Hyperglycemia-induced accumulation of advanced glycosylation end products in fibroblast-like synoviocytes promotes knee osteoarthritis

Abstract

AbstractOsteoarthritis (OA) is significantly associated with diabetes, but how hyperglycemia induces or aggravates OA has not been shown. The synovium plays a critical role in cartilage metabolism and substance exchange. Herein, we intended to investigate whether and how hyperglycemia affects the occurrence and progression of OA by influencing the synovium. In patients with knee OA and diabetes (DM OA), we found a more severe inflammatory response, higher endoplasmic reticulum stress (ERS) levels, and more advanced glycosylation end products (AGEs) accumulation in the synovium than in patients without diabetes.

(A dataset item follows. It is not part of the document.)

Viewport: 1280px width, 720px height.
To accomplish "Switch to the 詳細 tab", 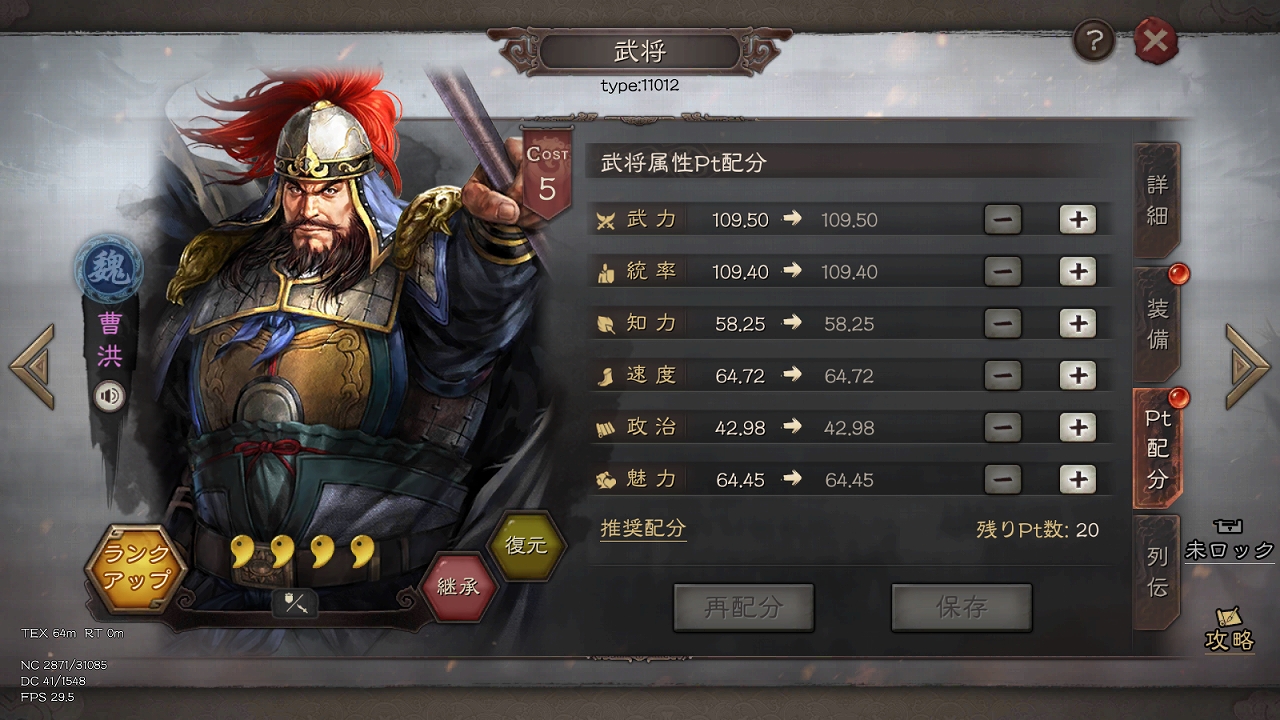I will [1156, 200].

Subsequently, we found similar results in the DM OA group in a rat model. In the in vitro cocultivation system, high glucose-stimulated AGEs accumulation, ERS, and inflammation in rat fibroblast-like synoviocytes (FLSs), which resulted in chondrocyte degeneration due to inflammatory factors from FLSs. Furthermore, in the synovium of the DM OA group and FLSs treated with high glucose, the expression of glucose transporter 1 (GLUT1) and its regulatory factor hypoxia-inducible factor (HIF)-1α was increased significantly. Inhibitors of HIF-1α, GLUT1 or AGEs receptors attenuated the effect of high glucose on chondrocyte degradation in the FLS-chondrocyte coculture system. In summary, we demonstrated that hyperglycemia caused AGEs accumulation in FLSs via the HIF-1α-GLUT1 pathway, which increases the release of inflammatory factors from FLSs, subsequently inducing chondrocyte degradation and promoting OA progression.